Sunday, January 18, 2009

Woman fined for eating crust of bread in car

A hungry motorist got not a crumb of comfort from a policeman when she dared to eat a crust of bread as she was driving her car in Liverpool. Stunned Ediri Tsekiri was fined £60 and had three penalty points slapped on her licence for munching a two-inch long fragment from a sandwich she'd eaten earlier.

University researcher Ediri, 36, was driving her Vauxhall Safira between appointments, when she was stopped by an officer in a marked police van. He informed Ediri that she had been seen eating while driving and that she could have killed a child if one had stepped into the road while she was distracted by eating. She was issued with the fine and penalty points with a ticket for the offence of "not being in proper control of a vehicle".

Mother-of-two Ediri, of Wavertree, Liverpool, said, "The officer asked me what I would have done if a child had stepped out in front of me. My reply was that I would have put my foot on the brake the same as in any other situation. He tried to suggest that what it was 'worse' than using a mobile phone while driving, but I don't accept that for a moment. The whole procedure lasted less than a second.
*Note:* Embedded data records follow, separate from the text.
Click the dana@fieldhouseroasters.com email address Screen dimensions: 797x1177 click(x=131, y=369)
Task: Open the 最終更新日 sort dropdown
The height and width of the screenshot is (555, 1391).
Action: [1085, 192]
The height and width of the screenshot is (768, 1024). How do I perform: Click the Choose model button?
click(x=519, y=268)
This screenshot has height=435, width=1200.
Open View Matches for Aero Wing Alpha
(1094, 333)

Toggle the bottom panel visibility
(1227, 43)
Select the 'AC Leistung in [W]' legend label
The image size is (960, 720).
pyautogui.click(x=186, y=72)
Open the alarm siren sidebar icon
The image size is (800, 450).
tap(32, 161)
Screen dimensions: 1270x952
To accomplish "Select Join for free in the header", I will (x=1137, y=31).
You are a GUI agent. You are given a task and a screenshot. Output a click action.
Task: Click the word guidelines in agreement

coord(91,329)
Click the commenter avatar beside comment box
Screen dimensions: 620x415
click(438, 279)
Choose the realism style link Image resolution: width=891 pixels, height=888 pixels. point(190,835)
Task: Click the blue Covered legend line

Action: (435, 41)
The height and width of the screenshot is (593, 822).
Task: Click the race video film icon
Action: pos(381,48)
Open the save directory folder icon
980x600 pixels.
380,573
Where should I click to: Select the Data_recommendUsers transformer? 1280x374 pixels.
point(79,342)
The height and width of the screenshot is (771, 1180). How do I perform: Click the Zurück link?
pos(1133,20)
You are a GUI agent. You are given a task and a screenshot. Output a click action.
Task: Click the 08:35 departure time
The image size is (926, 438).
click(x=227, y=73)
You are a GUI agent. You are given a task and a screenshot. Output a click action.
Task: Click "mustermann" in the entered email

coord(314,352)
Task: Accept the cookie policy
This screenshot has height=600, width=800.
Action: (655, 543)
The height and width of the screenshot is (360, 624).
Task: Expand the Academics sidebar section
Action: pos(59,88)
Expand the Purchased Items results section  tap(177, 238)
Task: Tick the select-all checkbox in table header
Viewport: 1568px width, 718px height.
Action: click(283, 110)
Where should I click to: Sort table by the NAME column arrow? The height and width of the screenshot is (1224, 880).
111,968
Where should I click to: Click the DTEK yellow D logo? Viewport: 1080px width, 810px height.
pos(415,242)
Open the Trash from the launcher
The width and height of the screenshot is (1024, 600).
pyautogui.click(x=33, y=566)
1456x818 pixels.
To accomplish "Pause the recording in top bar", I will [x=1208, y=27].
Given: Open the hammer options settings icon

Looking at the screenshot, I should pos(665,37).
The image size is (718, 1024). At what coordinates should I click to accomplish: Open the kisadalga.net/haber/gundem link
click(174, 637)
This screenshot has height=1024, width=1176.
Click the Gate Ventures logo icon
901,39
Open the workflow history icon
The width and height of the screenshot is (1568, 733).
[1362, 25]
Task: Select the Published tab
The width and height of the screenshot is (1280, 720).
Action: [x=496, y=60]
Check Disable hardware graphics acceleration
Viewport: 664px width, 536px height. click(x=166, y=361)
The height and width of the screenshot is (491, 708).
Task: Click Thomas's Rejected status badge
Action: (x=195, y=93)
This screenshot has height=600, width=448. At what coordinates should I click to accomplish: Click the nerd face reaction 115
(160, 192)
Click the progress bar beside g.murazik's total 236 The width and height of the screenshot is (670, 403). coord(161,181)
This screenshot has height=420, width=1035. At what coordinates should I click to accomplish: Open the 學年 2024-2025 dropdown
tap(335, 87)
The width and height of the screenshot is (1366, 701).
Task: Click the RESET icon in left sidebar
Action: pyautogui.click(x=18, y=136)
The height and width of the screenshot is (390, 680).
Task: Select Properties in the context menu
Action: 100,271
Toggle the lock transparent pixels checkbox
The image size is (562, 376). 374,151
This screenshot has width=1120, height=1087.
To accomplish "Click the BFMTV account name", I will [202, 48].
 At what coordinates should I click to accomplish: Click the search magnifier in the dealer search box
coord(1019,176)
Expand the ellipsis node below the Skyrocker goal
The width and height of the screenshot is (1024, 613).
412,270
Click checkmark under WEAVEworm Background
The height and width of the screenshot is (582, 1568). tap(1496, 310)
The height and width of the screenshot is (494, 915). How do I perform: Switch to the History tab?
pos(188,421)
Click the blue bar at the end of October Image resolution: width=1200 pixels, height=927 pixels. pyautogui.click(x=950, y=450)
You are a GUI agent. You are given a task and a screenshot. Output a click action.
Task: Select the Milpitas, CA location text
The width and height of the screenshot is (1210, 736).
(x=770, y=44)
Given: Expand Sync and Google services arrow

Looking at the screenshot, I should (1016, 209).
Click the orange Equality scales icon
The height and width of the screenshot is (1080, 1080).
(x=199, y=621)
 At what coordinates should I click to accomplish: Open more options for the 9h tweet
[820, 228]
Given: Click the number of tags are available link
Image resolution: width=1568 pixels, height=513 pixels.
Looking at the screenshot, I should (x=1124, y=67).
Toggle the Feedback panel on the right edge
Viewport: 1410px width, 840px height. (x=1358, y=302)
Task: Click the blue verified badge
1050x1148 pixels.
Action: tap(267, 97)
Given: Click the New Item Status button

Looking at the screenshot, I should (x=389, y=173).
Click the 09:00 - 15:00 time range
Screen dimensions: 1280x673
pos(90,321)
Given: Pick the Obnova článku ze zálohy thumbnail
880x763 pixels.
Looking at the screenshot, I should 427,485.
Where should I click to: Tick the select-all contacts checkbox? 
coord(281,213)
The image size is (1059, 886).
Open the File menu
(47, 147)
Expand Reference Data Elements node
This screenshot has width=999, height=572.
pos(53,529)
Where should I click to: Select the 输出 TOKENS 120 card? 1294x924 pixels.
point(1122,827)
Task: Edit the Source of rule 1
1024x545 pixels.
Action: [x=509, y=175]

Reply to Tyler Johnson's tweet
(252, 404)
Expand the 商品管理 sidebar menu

"Everyone takes one hand off the wheel at some point quite legitimately when they change gear, roll down the window or change the heater settings. Police officers don't drive with both hands on the wheel at every moment. In fact, the dashboard of the police van was bristling with all kinds of equipment, including a computer screen which is touch controlled. That's not hands free and it smacks one law for them and another for the rest of us.

"If I had been sneezing that could have been more dangerous than eating a morsel of bread. This is a shocking case of over-zealous policing. Hounding drivers like this brings the police and the law into disrepute."

A Merseyside Police spokesman said: "There is no correlation between pushing a button on a radio, or changing gear and eating whilst driving. Ms Tsekiri was issued with a fixed penalty for not being in proper control of a vehicle. Each case is treated individually on its merits, but by eating at the wheel a driver is likely to be not in proper control of their vehicle."

There's a news video here.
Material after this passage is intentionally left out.